**PROBLEM DETAILS**. Copy the lines below exactly, starting with the very first one and stopping after the line that contains "love_ (81, 99)". Include that line and nothing past it.
[Start PROVIDED ENTRIES]
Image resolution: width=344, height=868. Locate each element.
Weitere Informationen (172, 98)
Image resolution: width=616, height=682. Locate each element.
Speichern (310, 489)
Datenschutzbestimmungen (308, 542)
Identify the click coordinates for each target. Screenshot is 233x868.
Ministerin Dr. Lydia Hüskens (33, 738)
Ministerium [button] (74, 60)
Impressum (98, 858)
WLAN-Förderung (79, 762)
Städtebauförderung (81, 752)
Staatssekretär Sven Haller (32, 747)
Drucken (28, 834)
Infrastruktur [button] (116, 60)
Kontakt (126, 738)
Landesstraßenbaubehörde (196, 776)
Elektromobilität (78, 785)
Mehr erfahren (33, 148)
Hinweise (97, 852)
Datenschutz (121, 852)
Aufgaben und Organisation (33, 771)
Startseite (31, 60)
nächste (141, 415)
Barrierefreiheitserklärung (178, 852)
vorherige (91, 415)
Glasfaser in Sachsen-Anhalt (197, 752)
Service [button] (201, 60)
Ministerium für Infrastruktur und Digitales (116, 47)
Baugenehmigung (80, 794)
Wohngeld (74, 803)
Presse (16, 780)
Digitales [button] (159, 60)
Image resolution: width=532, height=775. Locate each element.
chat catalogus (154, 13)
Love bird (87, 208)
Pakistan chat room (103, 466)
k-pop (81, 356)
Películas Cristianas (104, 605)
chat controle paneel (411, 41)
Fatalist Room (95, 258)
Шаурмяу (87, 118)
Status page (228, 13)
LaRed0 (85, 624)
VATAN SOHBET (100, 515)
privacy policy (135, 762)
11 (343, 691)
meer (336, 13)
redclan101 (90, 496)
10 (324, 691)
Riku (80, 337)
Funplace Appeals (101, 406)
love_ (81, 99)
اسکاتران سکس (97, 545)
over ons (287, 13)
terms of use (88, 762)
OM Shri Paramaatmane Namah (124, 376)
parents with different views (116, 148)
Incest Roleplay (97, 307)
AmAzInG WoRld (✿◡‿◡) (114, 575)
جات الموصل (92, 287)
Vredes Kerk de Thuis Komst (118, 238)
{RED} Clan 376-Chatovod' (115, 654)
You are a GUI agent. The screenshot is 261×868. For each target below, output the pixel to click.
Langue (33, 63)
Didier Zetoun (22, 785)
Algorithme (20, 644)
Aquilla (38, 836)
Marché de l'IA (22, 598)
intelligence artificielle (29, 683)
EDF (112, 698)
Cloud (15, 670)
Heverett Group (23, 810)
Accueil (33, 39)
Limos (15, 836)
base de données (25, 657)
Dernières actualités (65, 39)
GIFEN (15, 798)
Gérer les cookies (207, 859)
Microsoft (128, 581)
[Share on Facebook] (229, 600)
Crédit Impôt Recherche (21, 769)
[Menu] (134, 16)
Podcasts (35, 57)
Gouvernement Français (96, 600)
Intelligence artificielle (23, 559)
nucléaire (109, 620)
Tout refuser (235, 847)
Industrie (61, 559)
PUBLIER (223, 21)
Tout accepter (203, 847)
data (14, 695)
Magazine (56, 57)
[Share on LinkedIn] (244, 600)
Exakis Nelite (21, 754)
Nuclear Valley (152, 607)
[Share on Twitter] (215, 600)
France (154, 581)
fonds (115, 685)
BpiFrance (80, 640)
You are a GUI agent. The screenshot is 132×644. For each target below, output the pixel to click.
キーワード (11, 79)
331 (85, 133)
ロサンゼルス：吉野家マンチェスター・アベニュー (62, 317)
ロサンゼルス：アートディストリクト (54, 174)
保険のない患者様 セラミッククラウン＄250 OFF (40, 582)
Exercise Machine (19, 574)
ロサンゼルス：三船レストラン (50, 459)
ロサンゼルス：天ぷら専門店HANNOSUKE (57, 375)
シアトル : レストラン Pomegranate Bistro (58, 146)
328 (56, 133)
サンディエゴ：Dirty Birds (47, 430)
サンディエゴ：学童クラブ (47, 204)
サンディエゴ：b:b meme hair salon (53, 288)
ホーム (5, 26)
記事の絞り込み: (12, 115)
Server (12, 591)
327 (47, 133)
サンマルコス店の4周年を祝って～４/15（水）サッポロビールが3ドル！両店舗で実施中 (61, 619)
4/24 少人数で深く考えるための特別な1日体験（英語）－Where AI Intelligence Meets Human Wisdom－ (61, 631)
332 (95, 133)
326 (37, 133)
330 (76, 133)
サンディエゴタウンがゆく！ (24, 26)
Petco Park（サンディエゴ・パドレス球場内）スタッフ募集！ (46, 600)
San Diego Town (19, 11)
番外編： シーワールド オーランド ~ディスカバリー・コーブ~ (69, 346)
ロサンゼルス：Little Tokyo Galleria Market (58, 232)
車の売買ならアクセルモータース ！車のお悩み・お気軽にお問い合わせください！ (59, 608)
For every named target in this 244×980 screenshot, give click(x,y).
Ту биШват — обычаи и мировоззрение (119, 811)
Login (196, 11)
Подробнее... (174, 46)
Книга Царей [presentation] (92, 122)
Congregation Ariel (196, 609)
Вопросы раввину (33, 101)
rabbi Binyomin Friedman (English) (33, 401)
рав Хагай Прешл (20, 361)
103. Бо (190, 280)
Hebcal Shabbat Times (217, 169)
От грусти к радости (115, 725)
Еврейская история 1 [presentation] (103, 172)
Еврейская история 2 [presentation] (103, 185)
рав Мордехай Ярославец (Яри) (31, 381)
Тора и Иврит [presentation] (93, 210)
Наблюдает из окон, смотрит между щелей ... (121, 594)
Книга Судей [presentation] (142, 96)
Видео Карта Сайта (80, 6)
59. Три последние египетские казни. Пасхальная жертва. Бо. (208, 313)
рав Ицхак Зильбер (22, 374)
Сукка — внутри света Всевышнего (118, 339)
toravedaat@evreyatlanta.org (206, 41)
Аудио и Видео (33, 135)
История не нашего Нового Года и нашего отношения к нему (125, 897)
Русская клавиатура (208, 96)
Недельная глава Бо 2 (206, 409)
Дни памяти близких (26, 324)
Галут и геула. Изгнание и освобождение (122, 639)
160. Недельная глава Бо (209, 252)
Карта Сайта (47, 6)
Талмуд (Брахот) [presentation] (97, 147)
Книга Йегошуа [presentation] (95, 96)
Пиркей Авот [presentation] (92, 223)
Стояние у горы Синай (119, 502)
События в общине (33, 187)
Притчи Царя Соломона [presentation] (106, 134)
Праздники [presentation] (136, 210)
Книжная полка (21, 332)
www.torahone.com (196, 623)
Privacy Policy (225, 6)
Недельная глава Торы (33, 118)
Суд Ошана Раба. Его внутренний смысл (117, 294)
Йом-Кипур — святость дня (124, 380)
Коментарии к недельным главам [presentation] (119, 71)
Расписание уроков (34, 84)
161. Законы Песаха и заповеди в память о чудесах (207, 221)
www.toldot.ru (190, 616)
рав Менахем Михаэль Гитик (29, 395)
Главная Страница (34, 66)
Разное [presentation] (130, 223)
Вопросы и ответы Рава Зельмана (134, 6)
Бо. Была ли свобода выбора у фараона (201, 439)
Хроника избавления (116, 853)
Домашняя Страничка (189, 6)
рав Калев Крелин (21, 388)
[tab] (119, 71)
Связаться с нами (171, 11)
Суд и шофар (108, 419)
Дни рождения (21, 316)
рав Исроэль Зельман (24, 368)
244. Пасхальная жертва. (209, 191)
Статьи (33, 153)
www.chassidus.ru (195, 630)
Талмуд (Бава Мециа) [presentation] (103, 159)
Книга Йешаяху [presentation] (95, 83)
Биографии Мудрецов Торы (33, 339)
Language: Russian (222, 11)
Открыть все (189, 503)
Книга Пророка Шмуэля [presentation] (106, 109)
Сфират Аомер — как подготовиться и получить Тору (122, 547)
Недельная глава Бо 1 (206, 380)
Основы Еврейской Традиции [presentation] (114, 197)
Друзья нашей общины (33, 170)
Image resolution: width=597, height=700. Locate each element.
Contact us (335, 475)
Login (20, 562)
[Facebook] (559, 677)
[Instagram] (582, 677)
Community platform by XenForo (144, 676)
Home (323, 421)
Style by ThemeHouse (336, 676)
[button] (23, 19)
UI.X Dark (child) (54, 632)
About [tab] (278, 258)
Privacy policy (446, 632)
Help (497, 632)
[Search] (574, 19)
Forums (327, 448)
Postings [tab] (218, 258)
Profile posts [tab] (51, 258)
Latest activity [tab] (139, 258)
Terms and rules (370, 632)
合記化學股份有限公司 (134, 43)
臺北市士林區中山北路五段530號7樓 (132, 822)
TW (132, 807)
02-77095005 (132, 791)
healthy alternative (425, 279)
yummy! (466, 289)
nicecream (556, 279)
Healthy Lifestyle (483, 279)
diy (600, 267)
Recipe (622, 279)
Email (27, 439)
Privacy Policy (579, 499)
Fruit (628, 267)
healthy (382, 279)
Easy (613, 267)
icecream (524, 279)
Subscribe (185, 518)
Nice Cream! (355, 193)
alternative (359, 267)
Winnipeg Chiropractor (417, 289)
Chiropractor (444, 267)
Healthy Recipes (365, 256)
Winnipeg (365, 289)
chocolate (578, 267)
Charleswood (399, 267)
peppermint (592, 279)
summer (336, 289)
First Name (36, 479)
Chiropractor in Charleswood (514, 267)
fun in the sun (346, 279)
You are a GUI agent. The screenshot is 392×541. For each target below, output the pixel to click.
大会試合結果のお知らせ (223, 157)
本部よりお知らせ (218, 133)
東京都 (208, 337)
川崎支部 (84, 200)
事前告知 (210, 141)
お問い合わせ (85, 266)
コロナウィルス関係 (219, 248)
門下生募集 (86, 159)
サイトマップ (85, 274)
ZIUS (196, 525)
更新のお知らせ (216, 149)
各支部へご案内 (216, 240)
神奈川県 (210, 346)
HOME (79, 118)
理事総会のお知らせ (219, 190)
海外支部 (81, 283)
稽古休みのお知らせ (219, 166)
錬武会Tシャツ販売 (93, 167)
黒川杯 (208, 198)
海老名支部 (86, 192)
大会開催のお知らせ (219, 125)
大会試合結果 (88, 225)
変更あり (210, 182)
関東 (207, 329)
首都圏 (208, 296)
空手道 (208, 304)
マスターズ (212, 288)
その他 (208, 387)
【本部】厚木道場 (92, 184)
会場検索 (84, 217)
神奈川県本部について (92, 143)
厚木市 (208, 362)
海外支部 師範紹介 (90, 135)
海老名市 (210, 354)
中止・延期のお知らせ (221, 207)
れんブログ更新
[End PROVIDED ENTRIES]
**SOLUTION TO THIS TASK**.
Image resolution: width=344, height=868. Locate each element.
Weitere Informationen (172, 98)
Image resolution: width=616, height=682. Locate each element.
Speichern (310, 489)
Datenschutzbestimmungen (308, 542)
Identify the click coordinates for each target. Screenshot is 233x868.
Ministerin Dr. Lydia Hüskens (33, 738)
Ministerium [button] (74, 60)
Impressum (98, 858)
WLAN-Förderung (79, 762)
Städtebauförderung (81, 752)
Staatssekretär Sven Haller (32, 747)
Drucken (28, 834)
Infrastruktur [button] (116, 60)
Kontakt (126, 738)
Landesstraßenbaubehörde (196, 776)
Elektromobilität (78, 785)
Mehr erfahren (33, 148)
Hinweise (97, 852)
Datenschutz (121, 852)
Aufgaben und Organisation (33, 771)
Startseite (31, 60)
nächste (141, 415)
Barrierefreiheitserklärung (178, 852)
vorherige (91, 415)
Glasfaser in Sachsen-Anhalt (197, 752)
Service [button] (201, 60)
Ministerium für Infrastruktur und Digitales (116, 47)
Baugenehmigung (80, 794)
Wohngeld (74, 803)
Presse (16, 780)
Digitales [button] (159, 60)
Image resolution: width=532, height=775. Locate each element.
chat catalogus (154, 13)
Love bird (87, 208)
Pakistan chat room (103, 466)
k-pop (81, 356)
Películas Cristianas (104, 605)
chat controle paneel (411, 41)
Fatalist Room (95, 258)
Шаурмяу (87, 118)
Status page (228, 13)
LaRed0 (85, 624)
VATAN SOHBET (100, 515)
privacy policy (135, 762)
11 (343, 691)
meer (336, 13)
redclan101 (90, 496)
10 (324, 691)
Riku (80, 337)
Funplace Appeals (101, 406)
love_ (81, 99)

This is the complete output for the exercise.